R_{total} = \sum_{k = 1}^{K} (R_{k 1} + R_{k 2})

(8)

In summary, we construct the OFDM-NOMA–based UDN throughput maximization problem P1, which can be expressed as follows

\begin{matrix} P 1 : \max_{p_{k 1}, p_{k 2}} \sum_{k = 1}^{K} (R_{k 1} + R_{k 2}), \\ s . t . C 1 : \sum_{k = 1}^{K} (p_{k 1}^{n} + p_{k 2}^{n}) \leq p_{\max}, \forall n, \\ C 2 : p_{k 1}^{n} \geq 0, p_{k 2}^{n} \geq 0, \forall n \end{matrix}

(9)

In problem P1, $C 1$ is the total power constraint; $C 2$ ensures that the power received by each IoT device is greater than or equal to zero.

To solve the above problems, we equivalently convert the total throughput maximization problem of the system into three sub-problems: device grouping algorithm, power allocation between sub-bands, and power allocation within sub-bands to design corresponding algorithms to solve them separately.

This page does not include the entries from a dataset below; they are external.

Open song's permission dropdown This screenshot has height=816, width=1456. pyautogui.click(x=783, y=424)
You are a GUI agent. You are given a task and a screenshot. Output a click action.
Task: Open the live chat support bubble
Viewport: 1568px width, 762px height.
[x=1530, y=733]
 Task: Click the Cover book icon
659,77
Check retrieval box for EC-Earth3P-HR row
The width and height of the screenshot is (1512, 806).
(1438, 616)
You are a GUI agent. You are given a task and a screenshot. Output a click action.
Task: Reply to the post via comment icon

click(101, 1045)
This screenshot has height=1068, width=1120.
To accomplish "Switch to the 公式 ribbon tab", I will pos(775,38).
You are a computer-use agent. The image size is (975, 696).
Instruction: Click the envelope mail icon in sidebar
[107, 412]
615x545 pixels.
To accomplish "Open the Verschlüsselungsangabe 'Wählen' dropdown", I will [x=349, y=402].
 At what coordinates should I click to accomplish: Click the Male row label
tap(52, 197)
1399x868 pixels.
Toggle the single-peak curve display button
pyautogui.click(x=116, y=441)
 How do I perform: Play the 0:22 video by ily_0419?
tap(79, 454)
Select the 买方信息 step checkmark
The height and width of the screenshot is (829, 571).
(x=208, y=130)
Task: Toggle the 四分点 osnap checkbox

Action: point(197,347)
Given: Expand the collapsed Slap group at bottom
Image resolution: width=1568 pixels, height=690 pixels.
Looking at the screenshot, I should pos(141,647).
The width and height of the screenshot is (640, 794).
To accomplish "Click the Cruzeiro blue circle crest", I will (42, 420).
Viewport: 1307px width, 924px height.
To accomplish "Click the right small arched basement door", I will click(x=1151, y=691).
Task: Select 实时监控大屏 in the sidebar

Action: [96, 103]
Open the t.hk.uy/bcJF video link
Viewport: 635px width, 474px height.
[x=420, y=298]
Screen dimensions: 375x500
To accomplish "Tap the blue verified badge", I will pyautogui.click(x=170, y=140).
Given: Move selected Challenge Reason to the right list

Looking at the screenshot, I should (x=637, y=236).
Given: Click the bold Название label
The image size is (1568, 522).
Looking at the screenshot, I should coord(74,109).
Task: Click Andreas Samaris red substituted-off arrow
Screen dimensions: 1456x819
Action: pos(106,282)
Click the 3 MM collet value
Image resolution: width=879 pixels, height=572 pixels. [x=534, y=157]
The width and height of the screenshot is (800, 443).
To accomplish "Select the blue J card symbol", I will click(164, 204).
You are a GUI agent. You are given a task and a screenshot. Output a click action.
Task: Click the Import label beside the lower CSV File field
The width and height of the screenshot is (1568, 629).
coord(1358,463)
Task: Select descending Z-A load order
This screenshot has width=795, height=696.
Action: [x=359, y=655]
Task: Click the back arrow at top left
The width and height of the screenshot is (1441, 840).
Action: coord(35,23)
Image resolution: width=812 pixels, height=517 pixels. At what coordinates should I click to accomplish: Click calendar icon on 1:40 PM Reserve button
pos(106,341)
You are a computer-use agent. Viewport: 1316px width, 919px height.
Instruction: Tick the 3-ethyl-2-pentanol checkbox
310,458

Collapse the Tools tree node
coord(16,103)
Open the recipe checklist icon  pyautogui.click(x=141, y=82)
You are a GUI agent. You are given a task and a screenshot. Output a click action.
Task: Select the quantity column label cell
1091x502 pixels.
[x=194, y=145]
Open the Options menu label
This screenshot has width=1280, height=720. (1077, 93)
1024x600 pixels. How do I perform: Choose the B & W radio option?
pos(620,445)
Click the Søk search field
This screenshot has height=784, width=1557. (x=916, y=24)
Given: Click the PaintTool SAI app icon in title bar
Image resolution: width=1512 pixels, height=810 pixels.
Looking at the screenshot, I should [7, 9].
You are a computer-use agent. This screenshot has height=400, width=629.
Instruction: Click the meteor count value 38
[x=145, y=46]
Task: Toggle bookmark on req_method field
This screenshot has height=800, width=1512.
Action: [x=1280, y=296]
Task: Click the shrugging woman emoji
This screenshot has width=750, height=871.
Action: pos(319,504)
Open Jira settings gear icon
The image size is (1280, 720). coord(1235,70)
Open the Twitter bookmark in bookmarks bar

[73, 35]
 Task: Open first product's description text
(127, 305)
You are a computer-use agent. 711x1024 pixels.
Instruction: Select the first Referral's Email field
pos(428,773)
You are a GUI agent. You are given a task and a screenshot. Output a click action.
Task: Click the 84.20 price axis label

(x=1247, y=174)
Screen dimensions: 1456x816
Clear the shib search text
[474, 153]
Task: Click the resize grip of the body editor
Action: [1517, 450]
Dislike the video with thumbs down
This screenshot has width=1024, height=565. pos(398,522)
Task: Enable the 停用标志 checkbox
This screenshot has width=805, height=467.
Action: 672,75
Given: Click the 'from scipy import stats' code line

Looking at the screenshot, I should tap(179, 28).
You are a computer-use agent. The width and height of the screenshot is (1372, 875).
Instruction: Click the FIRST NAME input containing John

Joint optimization strategies

In this section, we employ the device grouping algorithm to group devices on each sub-band, allocate power to each sub-band, and then, obtain the power allocation coefficient of the IoT devices on the sub-band.

Device grouping algorithm

In the NOMA system, the greater the channel gain difference between IoT devices in the same group, the greater the sum rate of superimposed IoT devices and the better the grouping effect.³⁶ Thus, to group each sub-band, in channel-state sorting–pairing algorithm (CSS-PA), we sort IoT devices according to their channel states, and select the two IoT devices with larger channel gains difference as one IoT group. We denote the IoT device number by $U$ , the IoT device group number by $K$ . The specific process is as follows: The CSS-PA first sorts the IoT device’s channel conditions from low to high. If the number of IoT devices is even, we divide the entire sorted IoT devices into two groups, and the object matched by each IoT device is the IoT device whose distance differs by $K$ after sorting. If the number of IoT devices is odd, the intermediate IoT device becomes an IoT group, and the remaining IoT devices are still sorted according to the above method, as shown in Figure 3. According to CSS-PA, each group has no more than two IoT devices. The pseudo code of the algorithm is shown as follows.

Figure 3.

Grouping diagram for different number of IoT devices.

Algorithm 1.

Channel-state sorting–pairing algorithm.

1. Initialization: Initialize the number of IoT devices and generate two channel gain matrices

h 1

h 2

2. Ranking of channel gains

\hat{h} 1 = sort (h 1)

\hat{h} 2 = sort (h 2)

3. If the number of IoT devices is even
4. The part with strong channel gain forms the matrix

H 1

and the part with weak channel gain forms the matrix

H 2

5. Else
6. Generate matrix

H 1

for the intermediate IoT devices along with the part of the channel with strong gain and matrix

H 2

for the part of the channel with weak gain
7. End

Inter-sub-bands power allocation

On the grouped sub-band where the IoT devices have been grouped, we regard the two devices on the sub-band as an IoT group, and apply the water-filling algorithm to implement the power allocation for the inter-sub-bands. We first solve the sub-problem of problem P1, denoted by problem P2, as follows

\begin{matrix} P 2 : & \max_{p_{k}^{n}} \sum_{k = 1}^{K} B \log_{2} (1 + p_{k}^{n} H_{k}^{n}), \\ s . t . & \sum_{k = 1}^{K} p_{k}^{n} \leq p_{\max} \end{matrix}

(10)

where $H_{k}^{n} = \frac{{| h_{k}^{n} |}^{2}}{σ^{2}}$ and $h_{k}^{n}$ represents the equivalent water-filling channel gains for the kth IoT group within the coverage of the nth small base station. Assuming that the channel gain of a strong device in an IoT group is the channel gain of the entire IoT group, that is, $h_{k}^{n} = h_{k 1}^{n}$ .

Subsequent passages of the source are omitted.